Advantages of this Approach#

  • Deep Code Understanding: The object-spatial graph provides a structured and queryable representation of the codebase, far richer than simple text parsing. Walkers can perform complex queries and analyses on this graph.
  • Intelligent Contextualization: By traversing the graph, the system can gather highly relevant context for the LLM, improving the quality of generated code.
  • Flexible and Extensible: New types of code analysis or modification walkers can be easily added. Different LLMs can be swapped in using the by <llm> syntax.
  • Natural Language Interaction: MTLLM simplifies the interface between the user's natural language requests and the structured code operations.
  • Jac's Strengths: Type safety, Pythonic syntax, and the ability to mix imperative, object-oriented, and object-spatial paradigms make Jac a powerful tool for this kind of complex application.

Project Steps#

  1. Define Core Jac Archetypes:
    • FileNode, ClassNode, FunctionNode, ImportNode, VariableNode, etc.
    • CallsEdge, ContainsEdge, ImportsEdge, DefinesEdge, etc.
    • CodeParsingWalker to build the initial graph from a directory.
  2. Develop Prompt Interpretation Ability:
    • interpret_prompt_and_locate_context ability using MTLLM.
  3. Implement Context Retrieval Walkers:
    • Walkers that, given a starting node, can gather relevant surrounding code (e.g., all methods in a class, all functions called by a given function).
  4. Develop Code Generation Ability:
    • generate_code_changes ability using MTLLM to produce a CodeEditPlan.
┄┄┄┄┄┄
» **Actions to take**:
- 1) In the Jac project excerpt, what syntax allows different LLMs to be swapped in?
- 2) Reproduce the part of the Jac project excerpt that starts with "2. Develop Prompt" and goes on through "a given function).".
- 3) List the names of all the advantages given under "Advantages of this Approach" in the Jac project excerpt.
The data that follows has nothing to do with any of the tasks.

» **Source material**:
┄┄┄┄┄┄
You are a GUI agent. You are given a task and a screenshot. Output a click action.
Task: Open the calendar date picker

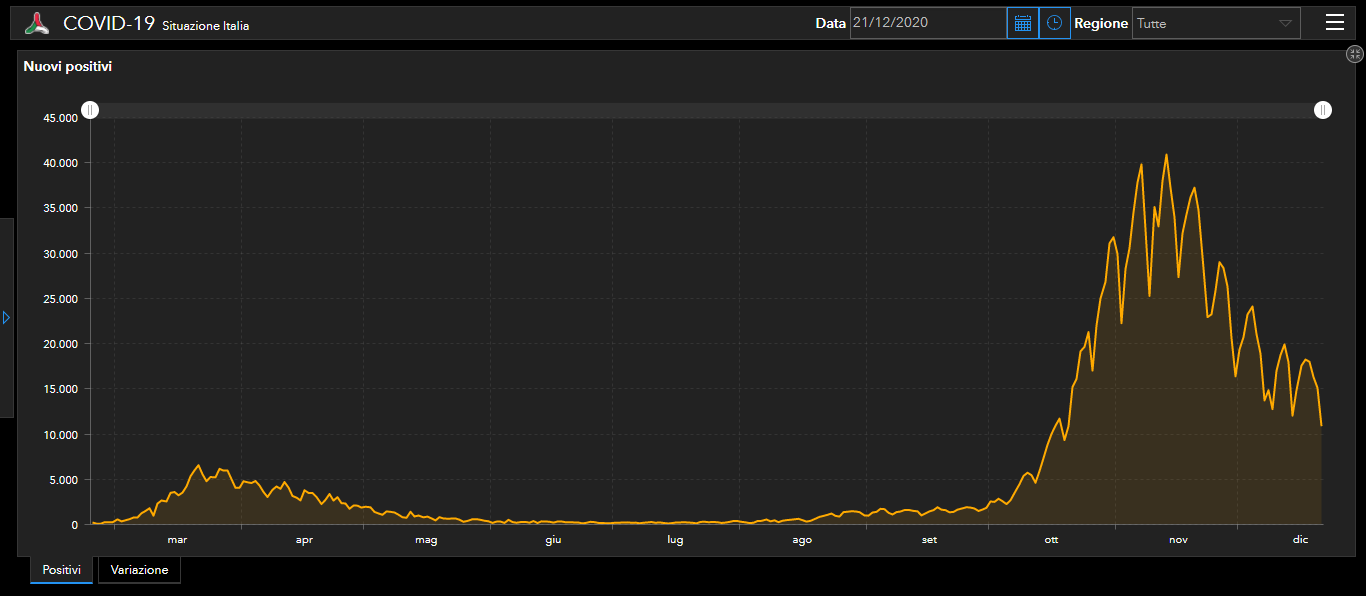tap(1022, 23)
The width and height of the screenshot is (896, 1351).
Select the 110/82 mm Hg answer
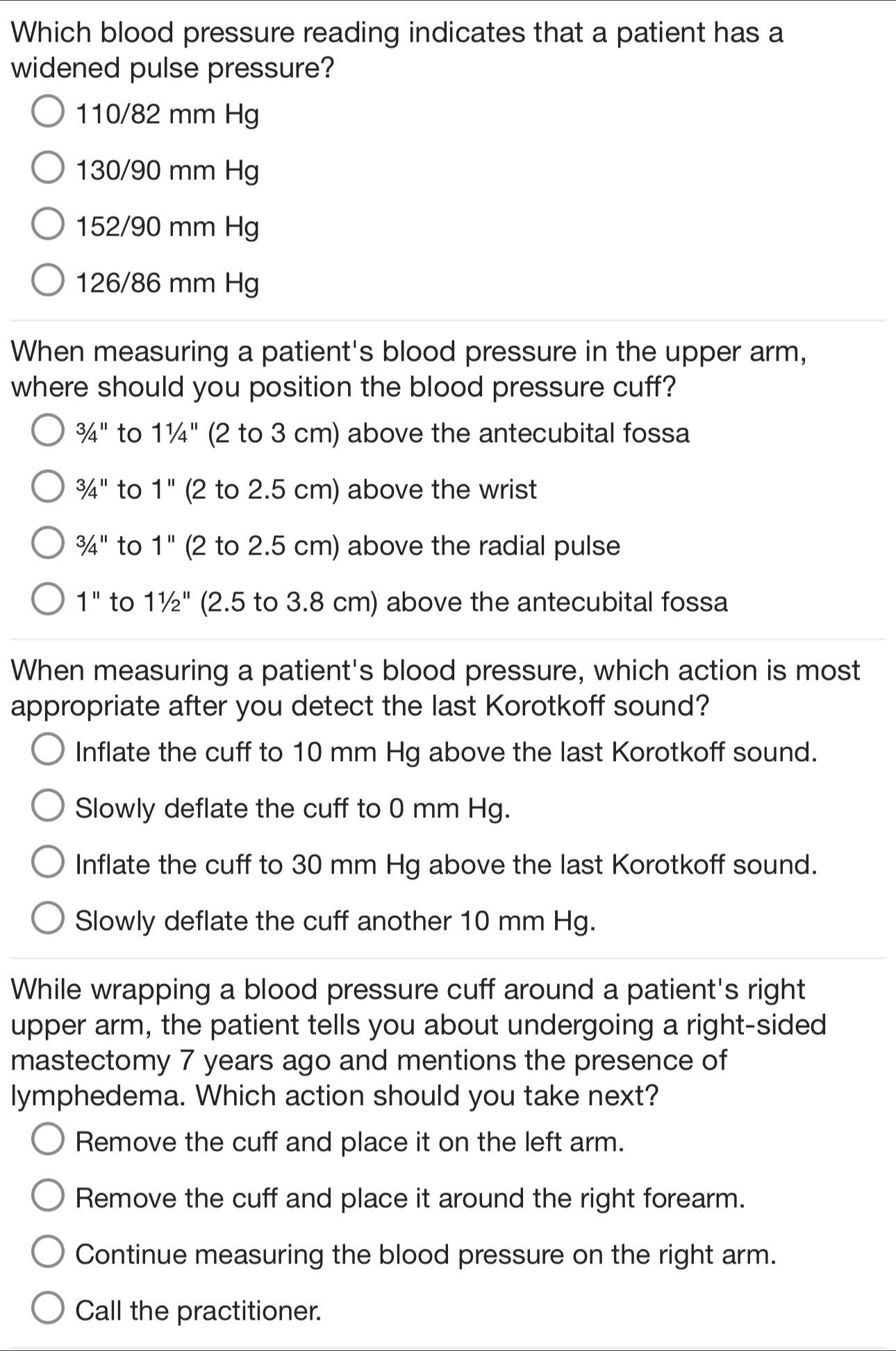[x=48, y=114]
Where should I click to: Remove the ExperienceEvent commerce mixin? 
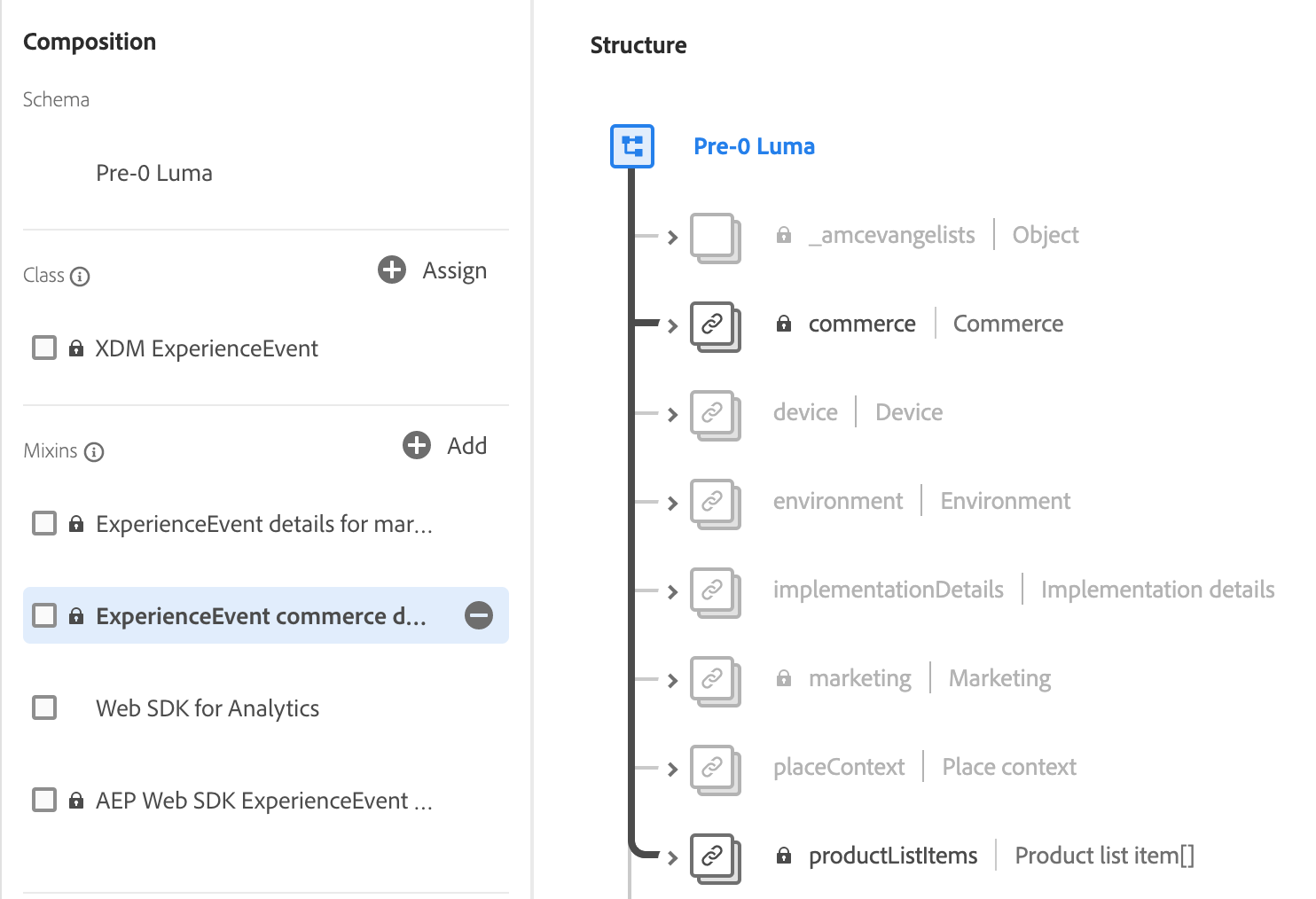pyautogui.click(x=478, y=615)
┄┄┄┄┄┄
» **Results in order**:
- 1) The by <llm> syntax.

- 2)
2. Develop Prompt Interpretation Ability:
    • interpret_prompt_and_locate_context ability using MTLLM.
  3. Implement Context Retrieval Walkers:
    • Walkers that, given a starting node, can gather relevant surrounding code (e.g., all methods in a class, all functions called by a given function).

- 3)
Deep Code Understanding
Intelligent Contextualization
Flexible and Extensible
Natural Language Interaction
Jac's Strengths